(Records from a dataset)

## Start

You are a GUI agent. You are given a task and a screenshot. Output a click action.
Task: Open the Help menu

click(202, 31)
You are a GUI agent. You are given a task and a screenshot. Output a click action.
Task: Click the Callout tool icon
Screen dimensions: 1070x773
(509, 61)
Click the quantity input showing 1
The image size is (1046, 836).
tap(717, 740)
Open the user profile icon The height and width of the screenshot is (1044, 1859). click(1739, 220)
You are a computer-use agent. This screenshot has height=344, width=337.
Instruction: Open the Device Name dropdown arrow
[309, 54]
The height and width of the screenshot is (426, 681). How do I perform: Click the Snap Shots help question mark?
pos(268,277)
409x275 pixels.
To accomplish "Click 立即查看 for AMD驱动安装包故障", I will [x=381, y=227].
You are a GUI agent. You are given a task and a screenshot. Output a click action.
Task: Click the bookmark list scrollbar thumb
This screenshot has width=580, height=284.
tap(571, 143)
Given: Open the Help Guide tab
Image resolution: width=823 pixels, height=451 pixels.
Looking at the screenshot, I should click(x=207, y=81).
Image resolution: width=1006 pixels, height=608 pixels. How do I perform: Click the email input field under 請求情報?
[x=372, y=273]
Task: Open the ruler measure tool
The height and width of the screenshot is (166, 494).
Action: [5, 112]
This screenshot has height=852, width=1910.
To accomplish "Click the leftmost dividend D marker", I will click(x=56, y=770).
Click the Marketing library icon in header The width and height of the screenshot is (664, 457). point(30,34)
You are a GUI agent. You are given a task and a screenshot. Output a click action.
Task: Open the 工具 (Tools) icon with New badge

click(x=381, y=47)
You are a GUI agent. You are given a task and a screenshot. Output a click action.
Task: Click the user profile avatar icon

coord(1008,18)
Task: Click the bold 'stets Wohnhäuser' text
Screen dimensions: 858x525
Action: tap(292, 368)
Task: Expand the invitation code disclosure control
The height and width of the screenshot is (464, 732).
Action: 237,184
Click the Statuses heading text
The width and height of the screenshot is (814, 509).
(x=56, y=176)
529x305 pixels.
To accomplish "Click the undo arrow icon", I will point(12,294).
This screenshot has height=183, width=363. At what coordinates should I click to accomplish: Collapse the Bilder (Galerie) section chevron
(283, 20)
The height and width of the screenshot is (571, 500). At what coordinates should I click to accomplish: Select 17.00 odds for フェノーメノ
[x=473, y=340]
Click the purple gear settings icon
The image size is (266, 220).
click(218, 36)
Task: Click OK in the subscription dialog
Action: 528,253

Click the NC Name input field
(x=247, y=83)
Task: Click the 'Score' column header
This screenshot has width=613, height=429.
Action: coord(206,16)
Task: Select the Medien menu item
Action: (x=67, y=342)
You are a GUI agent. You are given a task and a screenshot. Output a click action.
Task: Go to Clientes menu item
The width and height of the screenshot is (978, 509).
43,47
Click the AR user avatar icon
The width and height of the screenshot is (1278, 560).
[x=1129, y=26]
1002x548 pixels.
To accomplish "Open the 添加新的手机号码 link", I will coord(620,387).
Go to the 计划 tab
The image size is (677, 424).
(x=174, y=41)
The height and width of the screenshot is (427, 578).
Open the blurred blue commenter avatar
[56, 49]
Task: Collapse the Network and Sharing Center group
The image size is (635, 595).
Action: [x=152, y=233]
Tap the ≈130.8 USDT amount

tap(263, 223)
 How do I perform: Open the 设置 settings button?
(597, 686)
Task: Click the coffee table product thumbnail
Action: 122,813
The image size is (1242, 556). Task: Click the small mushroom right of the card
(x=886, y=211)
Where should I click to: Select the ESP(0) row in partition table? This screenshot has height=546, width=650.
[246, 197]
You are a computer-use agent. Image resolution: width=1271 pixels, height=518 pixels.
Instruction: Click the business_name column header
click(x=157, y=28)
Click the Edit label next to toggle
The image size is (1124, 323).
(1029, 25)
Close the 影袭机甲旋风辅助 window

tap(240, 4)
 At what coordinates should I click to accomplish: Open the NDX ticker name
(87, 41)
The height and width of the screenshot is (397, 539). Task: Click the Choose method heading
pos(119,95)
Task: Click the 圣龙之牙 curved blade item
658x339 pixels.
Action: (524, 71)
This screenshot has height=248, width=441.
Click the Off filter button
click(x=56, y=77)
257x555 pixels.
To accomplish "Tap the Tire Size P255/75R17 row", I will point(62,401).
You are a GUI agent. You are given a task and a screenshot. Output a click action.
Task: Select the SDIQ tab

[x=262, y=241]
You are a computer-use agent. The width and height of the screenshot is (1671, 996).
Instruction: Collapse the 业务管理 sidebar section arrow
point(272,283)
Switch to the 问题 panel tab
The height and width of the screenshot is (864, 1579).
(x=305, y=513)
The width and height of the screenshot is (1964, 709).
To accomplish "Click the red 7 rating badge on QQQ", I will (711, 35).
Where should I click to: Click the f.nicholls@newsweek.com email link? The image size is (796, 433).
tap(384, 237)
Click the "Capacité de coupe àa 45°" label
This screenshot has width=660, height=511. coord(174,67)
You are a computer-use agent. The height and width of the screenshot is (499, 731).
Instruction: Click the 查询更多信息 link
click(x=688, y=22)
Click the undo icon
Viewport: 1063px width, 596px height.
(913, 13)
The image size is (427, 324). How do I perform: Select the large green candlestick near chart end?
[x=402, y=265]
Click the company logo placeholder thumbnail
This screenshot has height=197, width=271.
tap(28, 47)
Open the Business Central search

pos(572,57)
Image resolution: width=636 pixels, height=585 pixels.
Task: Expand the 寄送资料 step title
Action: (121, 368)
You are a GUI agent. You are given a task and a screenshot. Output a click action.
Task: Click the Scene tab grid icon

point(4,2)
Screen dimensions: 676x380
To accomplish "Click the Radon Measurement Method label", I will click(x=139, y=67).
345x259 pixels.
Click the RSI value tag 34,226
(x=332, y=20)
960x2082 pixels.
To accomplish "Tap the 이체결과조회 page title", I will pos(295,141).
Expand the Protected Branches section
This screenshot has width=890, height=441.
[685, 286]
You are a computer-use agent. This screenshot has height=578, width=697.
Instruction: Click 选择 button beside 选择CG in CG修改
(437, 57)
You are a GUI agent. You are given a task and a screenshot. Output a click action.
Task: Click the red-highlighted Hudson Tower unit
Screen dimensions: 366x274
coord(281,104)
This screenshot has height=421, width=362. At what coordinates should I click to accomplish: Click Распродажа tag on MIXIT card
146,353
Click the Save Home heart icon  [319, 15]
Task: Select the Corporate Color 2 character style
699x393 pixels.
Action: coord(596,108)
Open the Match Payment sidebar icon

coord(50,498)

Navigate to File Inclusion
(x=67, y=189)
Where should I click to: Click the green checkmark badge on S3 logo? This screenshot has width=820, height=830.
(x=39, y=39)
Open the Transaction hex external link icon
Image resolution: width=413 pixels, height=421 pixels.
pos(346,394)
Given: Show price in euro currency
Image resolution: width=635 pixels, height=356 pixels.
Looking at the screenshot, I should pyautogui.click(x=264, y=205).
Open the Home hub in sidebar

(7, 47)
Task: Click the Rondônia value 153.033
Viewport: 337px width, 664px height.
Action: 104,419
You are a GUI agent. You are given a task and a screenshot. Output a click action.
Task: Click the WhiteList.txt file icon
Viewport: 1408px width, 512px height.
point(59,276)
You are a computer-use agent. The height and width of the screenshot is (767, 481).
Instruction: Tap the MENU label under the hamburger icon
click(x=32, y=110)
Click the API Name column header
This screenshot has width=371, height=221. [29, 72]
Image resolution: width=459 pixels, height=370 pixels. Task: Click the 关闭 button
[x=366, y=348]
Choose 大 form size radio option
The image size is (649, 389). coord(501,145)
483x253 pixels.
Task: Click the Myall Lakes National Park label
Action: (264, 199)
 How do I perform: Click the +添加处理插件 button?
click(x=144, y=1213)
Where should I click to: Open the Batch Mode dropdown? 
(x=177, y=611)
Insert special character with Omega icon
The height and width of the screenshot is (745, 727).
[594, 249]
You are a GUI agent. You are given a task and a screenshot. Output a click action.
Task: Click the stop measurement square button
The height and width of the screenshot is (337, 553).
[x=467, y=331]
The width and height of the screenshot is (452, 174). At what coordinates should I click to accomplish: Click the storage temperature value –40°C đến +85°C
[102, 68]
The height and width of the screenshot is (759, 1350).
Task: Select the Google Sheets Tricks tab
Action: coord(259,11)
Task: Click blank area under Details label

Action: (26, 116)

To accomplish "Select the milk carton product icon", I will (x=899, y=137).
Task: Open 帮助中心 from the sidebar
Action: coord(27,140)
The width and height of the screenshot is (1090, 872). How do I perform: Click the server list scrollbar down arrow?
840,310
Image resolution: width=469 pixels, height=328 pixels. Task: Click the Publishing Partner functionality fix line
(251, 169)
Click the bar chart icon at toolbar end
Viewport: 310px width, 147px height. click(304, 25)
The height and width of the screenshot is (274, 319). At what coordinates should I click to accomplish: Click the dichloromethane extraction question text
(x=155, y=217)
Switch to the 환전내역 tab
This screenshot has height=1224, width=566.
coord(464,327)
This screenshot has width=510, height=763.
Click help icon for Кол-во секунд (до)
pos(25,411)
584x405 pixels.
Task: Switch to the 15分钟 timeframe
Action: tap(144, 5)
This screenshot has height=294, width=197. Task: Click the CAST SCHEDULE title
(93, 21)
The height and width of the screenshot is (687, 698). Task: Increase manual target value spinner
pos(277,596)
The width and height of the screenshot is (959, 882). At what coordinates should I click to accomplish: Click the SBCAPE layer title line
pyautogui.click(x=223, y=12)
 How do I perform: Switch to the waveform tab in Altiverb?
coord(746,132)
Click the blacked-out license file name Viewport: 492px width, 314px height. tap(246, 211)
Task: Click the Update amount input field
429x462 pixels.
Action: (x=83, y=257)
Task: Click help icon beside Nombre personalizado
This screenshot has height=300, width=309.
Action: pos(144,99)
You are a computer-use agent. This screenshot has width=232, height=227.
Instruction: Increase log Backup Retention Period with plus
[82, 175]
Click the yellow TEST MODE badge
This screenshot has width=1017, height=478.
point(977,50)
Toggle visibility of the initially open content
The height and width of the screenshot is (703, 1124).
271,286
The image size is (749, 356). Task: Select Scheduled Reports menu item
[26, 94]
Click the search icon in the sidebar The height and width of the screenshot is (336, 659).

## End

Rewrite the part of the data that opens with the line containing "The image size is (1242, 556)." and closes with the line containing "This screenshot has width=660, height=511." as a Markdown table with the columns Row and Line. Number each row and leave out blank lines.

▸ Answer for the task
| Row | Line |
|---|---|
| 1 | The image size is (1242, 556). Task: Click the small mushroom right of the card |
| 2 | (x=886, y=211) |
| 3 | Where should I click to: Select the ESP(0) row in partition table? This screenshot has height=546, width=650. |
| 4 | [246, 197] |
| 5 | You are a computer-use agent. Image resolution: width=1271 pixels, height=518 pixels. |
| 6 | Instruction: Click the business_name column header |
| 7 | click(x=157, y=28) |
| 8 | Click the Edit label next to toggle |
| 9 | The image size is (1124, 323). |
| 10 | (1029, 25) |
| 11 | Close the 影袭机甲旋风辅助 window |
| 12 | tap(240, 4) |
| 13 |  At what coordinates should I click to accomplish: Open the NDX ticker name |
| 14 | (87, 41) |
| 15 | The height and width of the screenshot is (397, 539). Task: Click the Choose method heading |
| 16 | pos(119,95) |
| 17 | Task: Click the 圣龙之牙 curved blade item |
| 18 | 658x339 pixels. |
| 19 | Action: (524, 71) |
| 20 | This screenshot has height=248, width=441. |
| 21 | Click the Off filter button |
| 22 | click(x=56, y=77) |
| 23 | 257x555 pixels. |
| 24 | To accomplish "Tap the Tire Size P255/75R17 row", I will point(62,401). |
| 25 | You are a GUI agent. You are given a task and a screenshot. Output a click action. |
| 26 | Task: Select the SDIQ tab |
| 27 | [x=262, y=241] |
| 28 | You are a computer-use agent. The width and height of the screenshot is (1671, 996). |
| 29 | Instruction: Collapse the 业务管理 sidebar section arrow |
| 30 | point(272,283) |
| 31 | Switch to the 问题 panel tab |
| 32 | The height and width of the screenshot is (864, 1579). |
| 33 | (x=305, y=513) |
| 34 | The width and height of the screenshot is (1964, 709). |
| 35 | To accomplish "Click the red 7 rating badge on QQQ", I will (711, 35). |
| 36 | Where should I click to: Click the f.nicholls@newsweek.com email link? The image size is (796, 433). |
| 37 | tap(384, 237) |
| 38 | Click the "Capacité de coupe àa 45°" label |
| 39 | This screenshot has width=660, height=511. coord(174,67) |